* [Recorded data]:
**********

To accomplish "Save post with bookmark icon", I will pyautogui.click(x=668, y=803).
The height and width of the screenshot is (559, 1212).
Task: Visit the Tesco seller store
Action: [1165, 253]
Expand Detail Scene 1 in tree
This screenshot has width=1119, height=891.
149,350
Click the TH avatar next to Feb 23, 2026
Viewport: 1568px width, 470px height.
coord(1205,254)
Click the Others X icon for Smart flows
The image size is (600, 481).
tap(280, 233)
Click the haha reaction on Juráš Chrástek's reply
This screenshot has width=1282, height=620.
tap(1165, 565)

**********

* [Assignment]:
The records above, in their entirety, need to be set down again exactly.

* [Result for this task]:
To accomplish "Save post with bookmark icon", I will pyautogui.click(x=668, y=803).
The height and width of the screenshot is (559, 1212).
Task: Visit the Tesco seller store
Action: [1165, 253]
Expand Detail Scene 1 in tree
This screenshot has width=1119, height=891.
149,350
Click the TH avatar next to Feb 23, 2026
Viewport: 1568px width, 470px height.
coord(1205,254)
Click the Others X icon for Smart flows
The image size is (600, 481).
tap(280, 233)
Click the haha reaction on Juráš Chrástek's reply
This screenshot has width=1282, height=620.
tap(1165, 565)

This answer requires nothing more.